Sandra Jo Troupe and Darrell R. Troupe have instead concocted a rather traditional fantasy adventure in which the person who is to someday become Santa is an orphan raised by Thomas Clause, a carpenter and master toymaker, in a pseudo-eighteenth-century northern European kingdom where fairies, talking polar bears, wizards, and dragons abound. Nicholas is especially attuned to “the linkage, the magic created by the energy connecting all things living.” Like another young lad in a galaxy far, far away, he will eventually draw upon that force to battle the bad guy and save the princess.
How Nicholas Became Santa Clause may disappoint readers seeking a Kris Kringle story, but it is a nice G-rated young adult adventure, one suited even for bedtime reading to or by older children. The Orphic Forest, wherein much of the tale is set, is indeed a mystic wood, and there live trolls, gnomes, ogres, shape-shifters, giants, and other creatures familiar to fans of the genre. There are also some less-expected cameo appearances by Jack Frost and Father Time, to name just a couple. The authors add in a few unique creatures, notably the blackhearts, “wrinkled little men” who can move about rapidly by turning themselves into “inverted tornadoes.”
The evil that drives the plot emanates from one “overly intense” and surly prince named Zili, who seeks to steal his older brother’s throne.
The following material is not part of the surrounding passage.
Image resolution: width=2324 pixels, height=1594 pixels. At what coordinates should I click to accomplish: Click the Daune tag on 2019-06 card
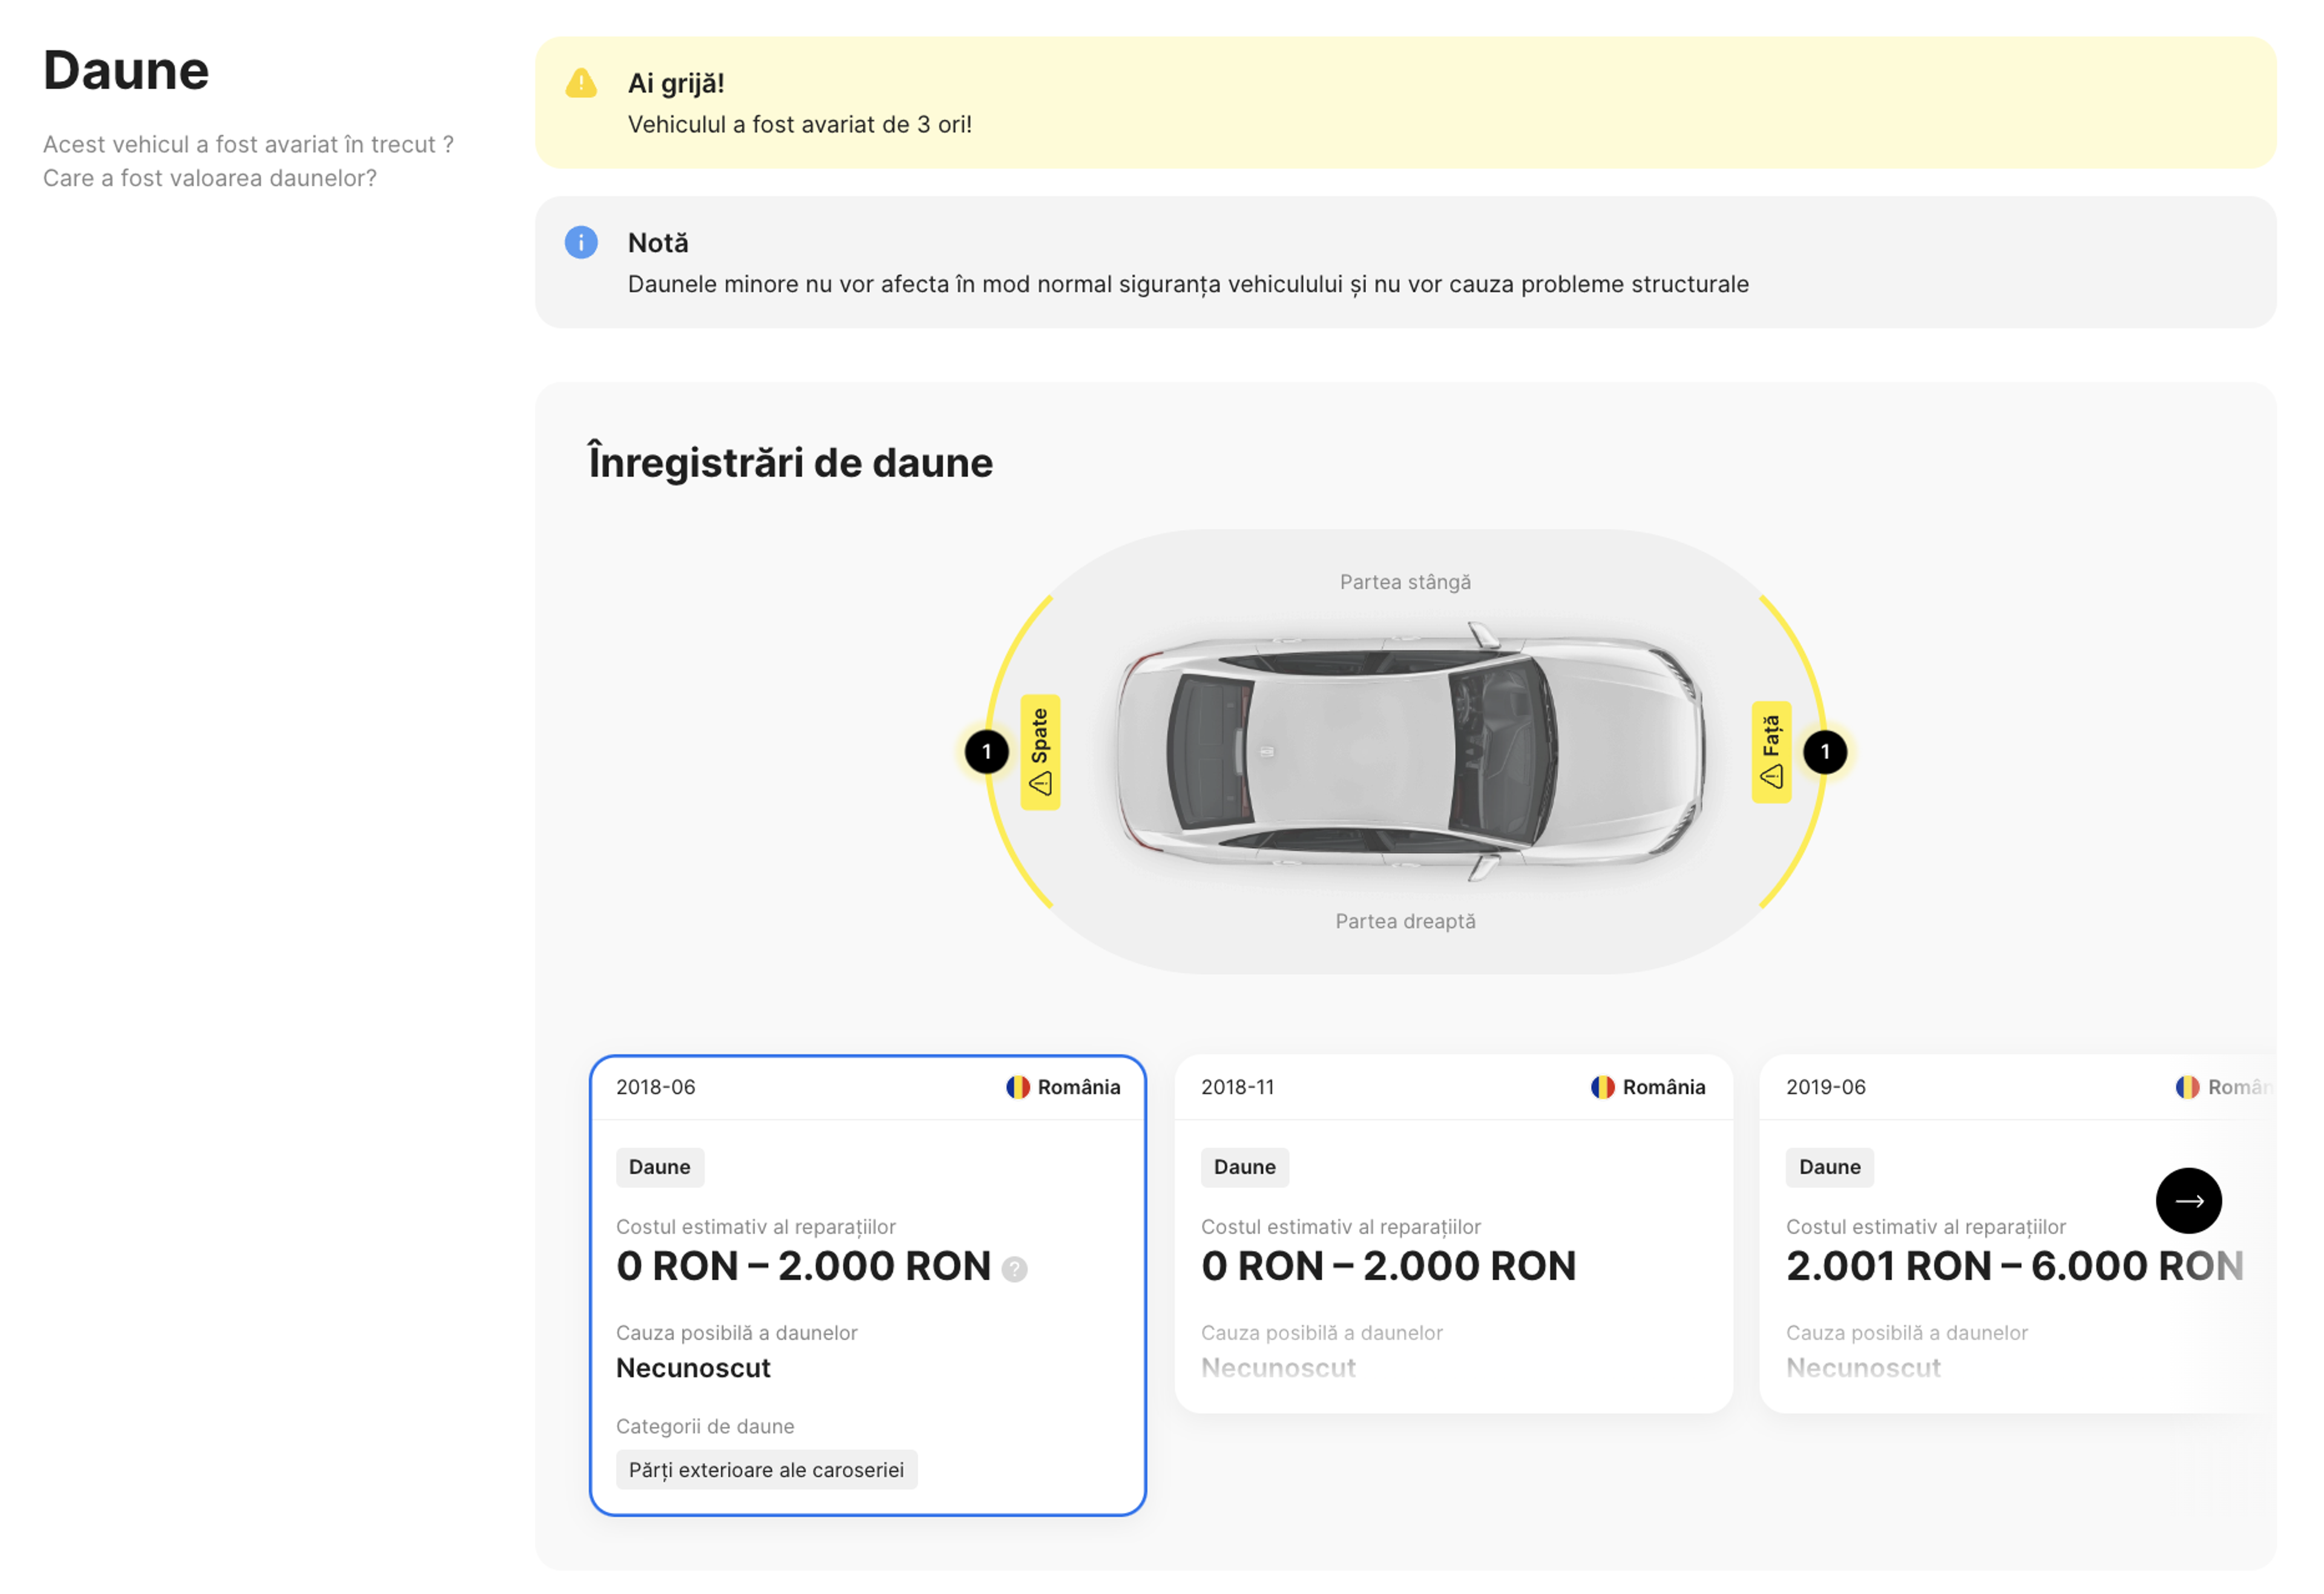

He and his plot take over the novel to the point that the authors seemingly forget Nicholas and make no mention of him for about 150-plus pages.
The Troupes write to a younger audience quite charmingly, although with numerous ifminor typographical errors. “Coup” for “coop,” “patient’s” for “patience,” “Princess Anglican” for “Princess Angelica,” and varying combinations of upper and lower case for “Royal Equestrian Guard” are but some of the book’s trifling yet frequent mistakes.
The story is a traditional and linear one, and it makes for a light and entertaining diversion. It is easy for children, teens, and adults to follow, and there are enough surprises and twists to keep readers (or those being read to) interested. Here and there, the Troupes do sprinkle in a bit of the traditional Santa legend, such as when Nicholas remarks that “all good children are special” and “all children are good,” or when the king tells Tom Clause, “your boy has brass. One day, everyone, everywhere shall know his name.”
Before becoming a well-known figure, however, Nicholas must first battle like a Jedi and “use the linkage,” as the voice only he can hear tells him, so that he can become the “people’s champion” and thus earn from his king the sobriquet “Santa Clause—guardian of those in need.”